La justice allemande s’est penchée jeudi sur les tortures attribuées au régime de Bachar al-Assad, à l’ouverture d’un procès historique de deux anciens membres présumés des services de renseignement syriens.
Des coups de pied, de câble électrique, des électrochocs, des détenus jetés dans des cellules surpeuplées dans des conditions « inhumaines », la liste des tortures attribuées au régime de Bachar Al Assad s’allonge. Anwar Raslan, 57 ans, est un ancien colonel de la Sûreté de l’État ayant déserté en 2012. Il répond depuis jeudi de crime contre l’humanité devant la Haute Cour régionale de Coblence pour le premier procès au monde des exactions attribuées au régime de Damas depuis le début de la guerre en Syrie en 2011. La justice allemande l’accuse d’être responsable de la mort de 58 personnes et de la torture de 4.000 autres dans le centre de détention d’Al-Khatib dit aussi branche 251, à Damas entre le 29 avril 2011 et le 7 septembre 2012.
A côté de lui dans le box des accusés, Eyad al-Gharib, 43 ans. Il est jugé pour complicité de crime contre l’humanité notamment pour son rôle dans l’arrestation et l’emprisonnement de 30 personnes à l’issue d’une manifestation à l’automne 2011 à Douma, dans la banlieue de Damas.
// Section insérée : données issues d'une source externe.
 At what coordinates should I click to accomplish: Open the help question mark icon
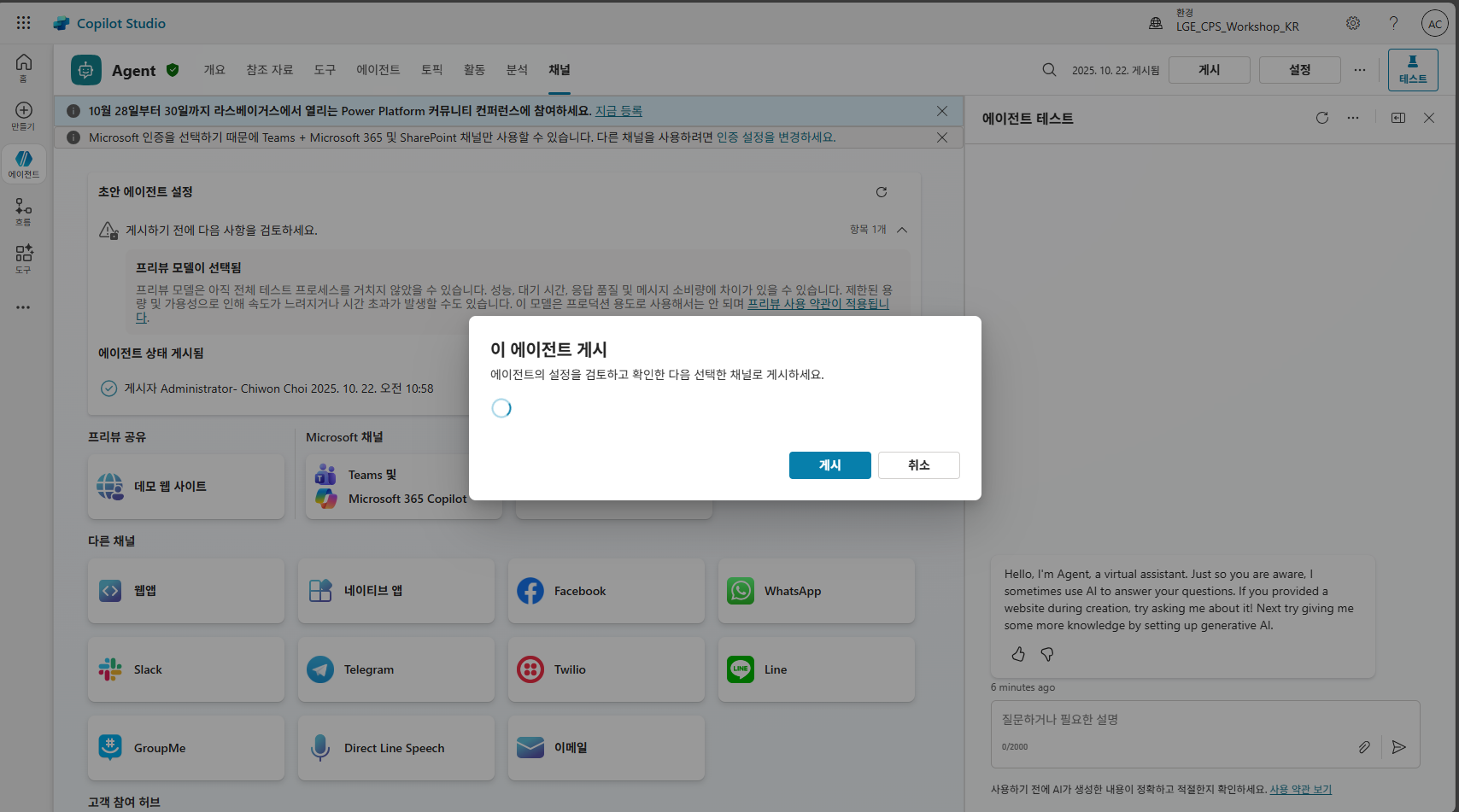pyautogui.click(x=1394, y=23)
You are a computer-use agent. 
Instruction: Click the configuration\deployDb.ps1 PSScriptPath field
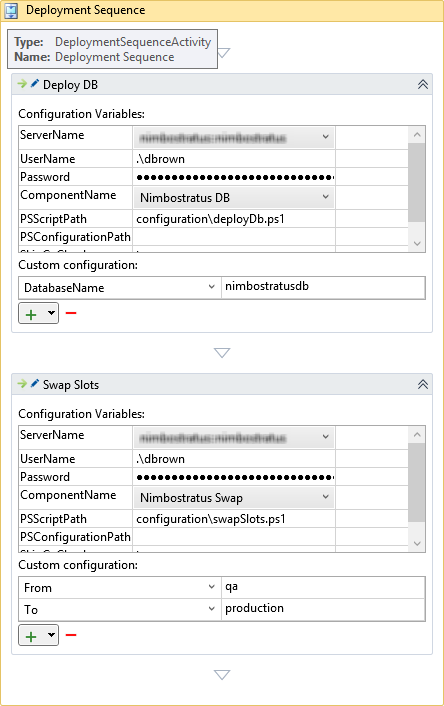click(x=234, y=219)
Le procureur Jasper Klinge a assuré que cet ancien militaire, arrivé en Allemagne comme demandeur d’asile le 26 septembre 2014, « connaissait l’ampleur des tortures » perpétrées dans le centre de détention dont il avait la charge. Il a également insistaé sur le « rôle central » des services de renseignement dans la répression sanglante du soulèvement populaire à partir de mars 2011. Les meurtres de détenus dans cette prison « 251, située dans le nord de la rue de Bagdad à Damas » ont « été perpétrés sous sa direction et sa responsabilité » afin d’extorquer « des aveux et des informations sur l’opposition », selon l’accusation.
Le procureur a qualifié les conditions de détention d' »inhumaines », décrivant des cellules de « 50 m2 dans lesquelles s’agglutinaient 140 prisonniers dans une chaleur incroyable » et qui ne pouvaient ni s’asseoir, ni s’allonger. Devant six des nombreuses victimes qui se sont portées partie civile, le procureur a aussi évoqué les électrochocs auxquels ont été soumis les détenus, notamment une femme arrêtée en mai 2011 à Damas. Au cours d’un interrogatoire, elle sera également violée.
Pendant près d’une heure, la Cour a ainsi écouté le récit effroyable des horreurs qu’ont vécues 24 anciens détenus qui ont témoigné devant les enquêteurs allemands. C’est notamment sur la base de leurs déclarations que des poursuites ont pu être engagées.
Pour juger ces deux Syriens, l’Allemagne applique le principe juridique de la compétence universelle qui permet à un État de poursuivre les auteurs des crimes les plus graves, quels que soient leur nationalité et l’endroit où ils ont été commis.